Top Five Currency Trades of All Time

5. George Soros vs. The Thai Baht (1997) 
In the years running up to 1997 there were a number of signs that it would be trouble with a number of Asian economies. A number of economists including Paul Krugman attacked the supposed ‘Asian economic miracle’ publishing papers as early by 1994. From 1985 to 1996 the Thai economy had grown an average of 9% every year while keeping inflation in check, however by 1996 times were changing. Many felt the Thai Baht which was pegged against a basket of currencies with the main component being the US Dollar was vastly overvalued. Soros who in 1996 sent members of his hedge fund out to Thailand to undertake research agreed. On the 14th and 15th of May 1997 their Thai Baht was hit by a number of speculative attacks including ones undertaken by Soro’s Quantum Fund. On June 30 1997, Prime Minister Chavalit Yongchaiyudh made a public announcement stating that his government wouldn’t devalue the Thai Baht. Many of the speculators including Soros held that the Thai government were ill-equipped to defend the overvalued Thai Baht triggering a huge sell off of the currency. By the 2nd of July 1997 the Thai government were forced to let the Thai Baht float freely, with the Thai Baht swiftly losing almost half its value. 

4. Andy Krieger Vs. The Kiwi 
The year is 1987 and Andy Krieger is a 32 year old currency trader at Bankers Trust who was about to make one of the greatest currency trades of all time. Krieger was actively monitoring the currencies which had rallied against the dollar following the Black Monday Crash. As investors and multi-national corporations rushed to pull their currency reserves out of the US and into other currencies that had suffered so badly in the market crash, Kreiger came to the realization that some of the rallying currencies would become fundamentally overvalued creating the perfection arbitrage opportunity. The currency which Krieger decided to target was the New Zealand Dollar also known as The Kiwi. Using new techniques developed in part due to the rise of options Andy Krieger took on a massive short position in the currency worth several hundred million dollars. It has been said that the position was in fact larger than New Zealand’s total money supply, this selling pressure and the overall lack of currency in circulation led to a sharp drop in the value of The Kiwi. Which made Bankers Trust then Krieger’s employer millions of dollars, later on Krieger left Bankers Trust to go work for the infamous George Soros. 

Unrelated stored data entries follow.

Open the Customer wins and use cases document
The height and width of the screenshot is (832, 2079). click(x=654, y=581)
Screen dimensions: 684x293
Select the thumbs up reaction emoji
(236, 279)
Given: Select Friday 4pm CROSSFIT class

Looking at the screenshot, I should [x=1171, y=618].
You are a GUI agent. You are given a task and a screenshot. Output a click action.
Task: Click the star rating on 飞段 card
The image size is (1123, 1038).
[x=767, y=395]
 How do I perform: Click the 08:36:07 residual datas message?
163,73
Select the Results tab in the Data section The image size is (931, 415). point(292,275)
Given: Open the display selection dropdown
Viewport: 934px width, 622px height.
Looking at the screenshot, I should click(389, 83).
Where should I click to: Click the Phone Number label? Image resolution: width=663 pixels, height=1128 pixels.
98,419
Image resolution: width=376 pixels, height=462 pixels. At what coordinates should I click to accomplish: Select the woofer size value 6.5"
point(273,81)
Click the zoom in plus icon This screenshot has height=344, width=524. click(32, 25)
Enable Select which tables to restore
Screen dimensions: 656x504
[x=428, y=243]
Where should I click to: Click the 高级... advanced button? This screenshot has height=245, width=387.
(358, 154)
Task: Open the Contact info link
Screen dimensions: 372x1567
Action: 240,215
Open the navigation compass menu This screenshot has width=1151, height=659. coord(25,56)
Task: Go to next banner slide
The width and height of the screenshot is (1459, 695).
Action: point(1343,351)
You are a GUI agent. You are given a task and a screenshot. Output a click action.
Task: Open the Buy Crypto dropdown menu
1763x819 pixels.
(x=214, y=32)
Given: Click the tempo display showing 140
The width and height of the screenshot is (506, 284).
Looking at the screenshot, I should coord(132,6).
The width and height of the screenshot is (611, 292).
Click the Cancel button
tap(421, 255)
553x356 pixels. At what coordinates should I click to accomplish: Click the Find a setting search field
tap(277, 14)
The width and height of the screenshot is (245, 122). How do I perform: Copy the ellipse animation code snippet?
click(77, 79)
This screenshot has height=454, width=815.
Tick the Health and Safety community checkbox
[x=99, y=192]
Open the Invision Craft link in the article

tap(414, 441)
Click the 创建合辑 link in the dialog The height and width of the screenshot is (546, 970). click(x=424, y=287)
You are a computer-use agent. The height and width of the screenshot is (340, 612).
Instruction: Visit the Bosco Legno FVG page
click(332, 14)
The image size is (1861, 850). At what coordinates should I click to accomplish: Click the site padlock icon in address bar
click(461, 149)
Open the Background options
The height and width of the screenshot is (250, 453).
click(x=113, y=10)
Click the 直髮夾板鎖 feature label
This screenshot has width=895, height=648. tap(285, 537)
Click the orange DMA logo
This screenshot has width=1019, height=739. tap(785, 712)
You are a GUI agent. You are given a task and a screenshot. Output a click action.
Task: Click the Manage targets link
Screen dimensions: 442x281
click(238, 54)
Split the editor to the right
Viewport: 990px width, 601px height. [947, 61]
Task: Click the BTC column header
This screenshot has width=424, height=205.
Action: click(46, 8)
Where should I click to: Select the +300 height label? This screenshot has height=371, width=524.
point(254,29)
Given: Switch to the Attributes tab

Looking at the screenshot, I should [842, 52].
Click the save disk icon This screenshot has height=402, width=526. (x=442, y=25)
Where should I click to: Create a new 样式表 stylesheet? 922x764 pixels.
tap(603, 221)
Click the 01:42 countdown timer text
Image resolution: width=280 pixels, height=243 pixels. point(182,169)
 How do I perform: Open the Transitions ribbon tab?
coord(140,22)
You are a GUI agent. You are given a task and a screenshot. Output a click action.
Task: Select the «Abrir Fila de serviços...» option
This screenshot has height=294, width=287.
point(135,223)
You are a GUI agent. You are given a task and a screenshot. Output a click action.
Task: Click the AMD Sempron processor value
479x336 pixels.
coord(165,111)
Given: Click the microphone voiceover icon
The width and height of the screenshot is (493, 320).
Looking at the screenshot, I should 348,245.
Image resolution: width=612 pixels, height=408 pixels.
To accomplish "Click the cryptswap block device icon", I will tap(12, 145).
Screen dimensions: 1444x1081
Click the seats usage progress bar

3. Stanley Druckenmiller Shorts the Deutsche Mark 
In 1989 the Berlin Wall fell as the Eastern bloc and the Soviet Union began to crumble eventually leading to a Europe free of Soviet oppression. While others were celebrating these events and talking about The End of History some speculators were out to make a fast buck. The fall of the Berlin Wall also signal the reunification of Germany and this had led to a depression in the value of the German Deutsche Mark. This was perfect understandable with East Germany having an economic output of half of the more developed West. However Stanley Druckenmiller took a long position on a possible future rise in the price of the currency. Soros then told to Druckenmiller to increase the bet, buying a total of 2 billion German Marks. The bet payed off and helped the Quantum Fund have a bumper year posting huge returns. 

2. Soros against the British Pound 
The EU treaties of the early 90’s forced members of the European Union into the Exchange Rate Mechanism in order to align the various economies together in order to prepare Europe for the introduction of the Euro. Members of the Exchange Rate Mechanism had to keep their respective currencies above a certain price level against the German Deutsche Mark. Britain’s membership of the ERM was on the condition that the British government kept the value of the British pound above 2.7 Marks. Britain’s attempts to achieve such a feat led to high levels of interest rate and equally high rates of inflation. Many Speculators including Soros thought such an arrangement would hold out in the long run and they were right. This led to many aggressive speculators taking up large short positions in the pound with Soros borrowing heavily in order to take up a huge position in the British Pound. This all came to a head on the 16th of September 1992 when the British Government attempt to prop up the pound Sterling against the currency speculators, raising interest rates to 12% (with further promises to raise the rate to 15%) while also buying billions worth of Pounds. However by 7pm that evening the Government were forced to withdraw from the Exchange rate mechanism meaning that Soros pocketed an estimated $1 billion dollars. 

1. Joe Lewis vs. The British Pound 
Joe Lewis, a reclusive billionaire and owner of British football team Tottenham Hotspurs is said to have made even more than Soros during the Black Wednesday Crash, with some estimating that Joe Lewis made a total of around $1.2 billion Dollars that day. Joe Lewis began currency trading in the 1970’s after selling the family business and is also well known for having lost an estimated $1.1 billion on Bear Stearns in 2007.